Panel discussion on the impact of climate change on agriculture and the food we eat.
AP, Seth Borenstein
WASHINGTON (AP) — Heat-trapping greenhouse gases in the atmosphere are building up so high, so fast, that some scientists now think the world can no longer limit global warming to the level world leaders have agreed upon as safe.
New figures from the U.N. weather agency Monday showed that the three biggest greenhouse gases not only reached record levels last year but were increasing at an ever-faster rate, despite efforts by many countries to reduce emissions.
As world leaders meet next week in South Africa to tackle the issue of climate change, several scientists said their projections show it is unlikely the world can hold warming to the target set by leaders just two years ago in Copenhagen.
"The growth rate is increasing every decade," said Jim Butler, director of the U.S. National Oceanic and Atmospheric Administration's Global Monitoring Division. "That's kind of scary."
Scientists can't say exactly what levels of greenhouse gases are safe, but some fear a continued rise in global temperatures will lead to irreversible melting of some of the world's ice sheets and a several-foot rise in sea levels over the centuries — the so-called tipping point.
The findings from the U.N. World Meteorological Organization are consistent with other grim reports issued recently. Earlier this month, figures from the U.S. Department of Energy showed that global carbon dioxide emissions in 2010 jumped by the highest one-year amount ever.
he WMO found that total carbon dioxide levels in 2010 hit 389 parts per million, up from 280 parts per million in 1750, before the start of the Industrial Revolution. Levels increased 1.5 ppm per year in the 1990s and 2.0 per year in the first decade of this century, and are now rising at a rate of 2.3 per year. The top two other greenhouse gases — methane and nitrous oxide — are also soaring.

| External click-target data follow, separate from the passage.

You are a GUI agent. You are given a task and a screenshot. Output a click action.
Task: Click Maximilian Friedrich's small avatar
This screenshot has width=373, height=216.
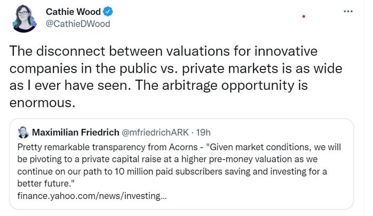pyautogui.click(x=23, y=133)
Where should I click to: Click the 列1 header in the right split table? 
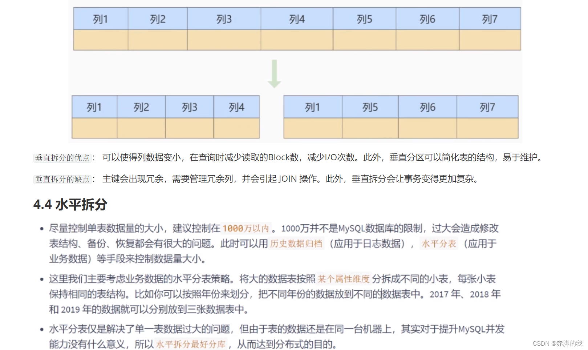click(x=313, y=106)
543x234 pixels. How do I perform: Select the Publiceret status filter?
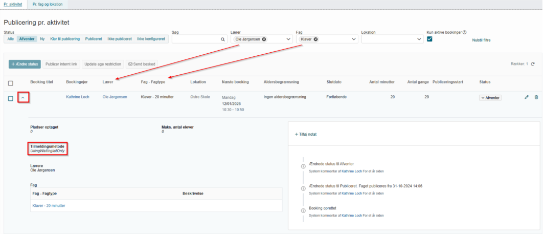[x=94, y=39]
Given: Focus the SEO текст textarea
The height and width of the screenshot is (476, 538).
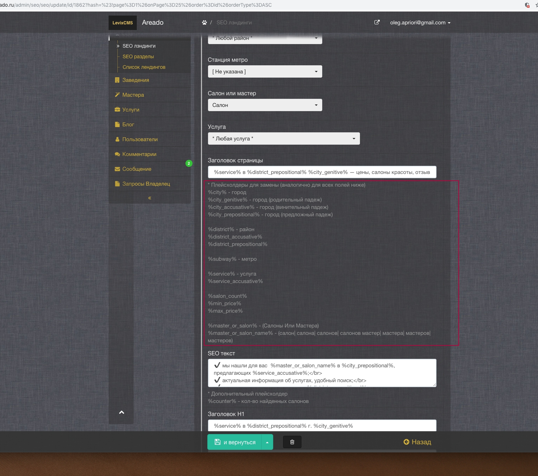Looking at the screenshot, I should (x=322, y=373).
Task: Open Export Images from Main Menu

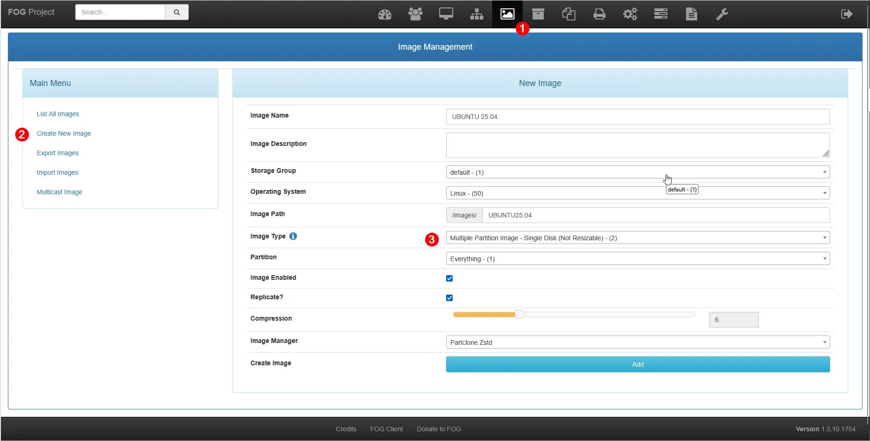Action: click(x=58, y=153)
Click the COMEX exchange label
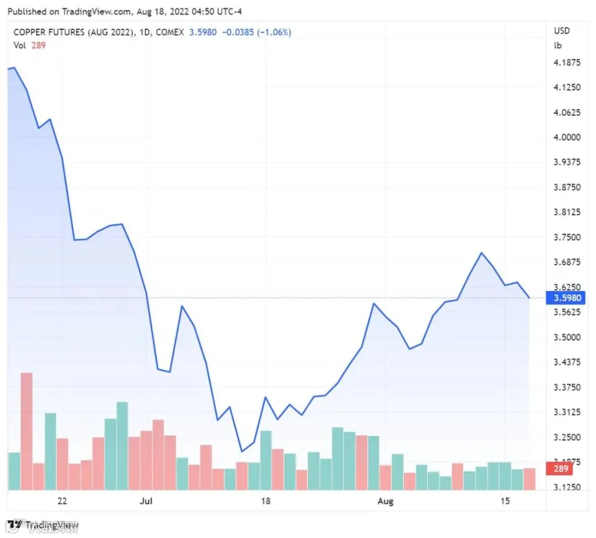This screenshot has width=596, height=538. pyautogui.click(x=170, y=32)
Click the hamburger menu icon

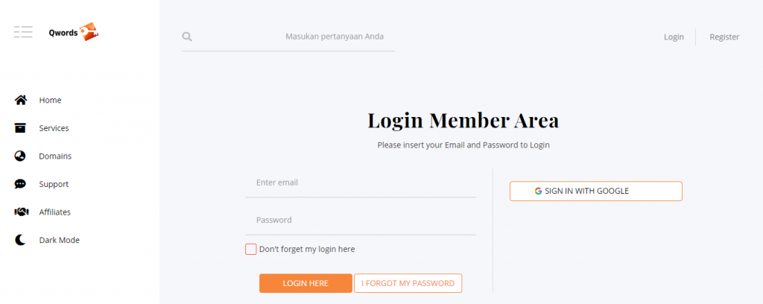[23, 32]
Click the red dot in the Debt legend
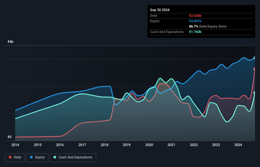This screenshot has width=260, height=167. pyautogui.click(x=10, y=157)
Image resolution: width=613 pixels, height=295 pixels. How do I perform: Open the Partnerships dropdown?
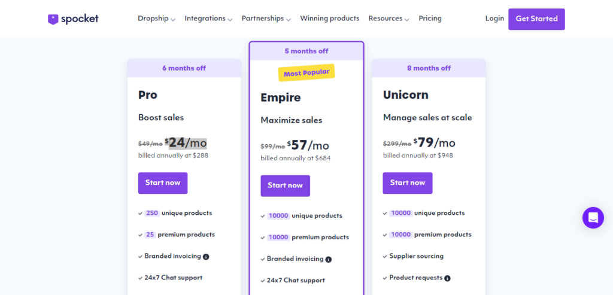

The U.N. agency cited fossil fuel-burning, loss of forests that absorb CO2 and use of fertilizer as the main culprits.
Since 1990 — a year that international climate negotiators have set as a benchmark for emissions — the total heat-trapping force from all the major greenhouse gases has increased by 29 percent, according to NOAA.
The accelerating rise is happening despite the 1997 Kyoto agreement to cut emissions. Europe, Russia and Japan have about reached their targets under the treaty. But China, the U.S. and India are all increasing emissions. The treaty didn't require emission cuts from China and India because they are developing nations. The U.S. pulled out of the treaty in 2001, the Senate having never ratified it.
While scientists can't agree on what level of warming of the climate is considered dangerous, environmental activists have seized upon 350 parts per million as a target for carbon dioxide levels. The world pushed past that mark more than 20 years ago.
Governments have focused more on projected temperature increases rather than carbon levels. Since the mid-1990s, European governments have set a goal of limiting warming to slightly more than 2 degrees Fahrenheit (1.2 degrees Celsius) above current levels by the end of this century. The goal was part of a nonbinding agreement reached in Copenhagen in 2009 that was signed by the U.S. and other countries.
Temperatures have already risen about 1.4 degrees Fahrenheit (0.8 degrees Celsius) since pre-industrial times.
Massachusetts Institute of Technology professors Ron Prinn, Henry Jacoby and John Sterman said MIT's calculations show the world is unlikely to meet that two-degree goal now.
"There's very, very little chance," Prinn said. "One has to be pessimistic about making that absolute threshold." He added: "Maybe we've waited too long to do anything serious if two degrees is the danger level."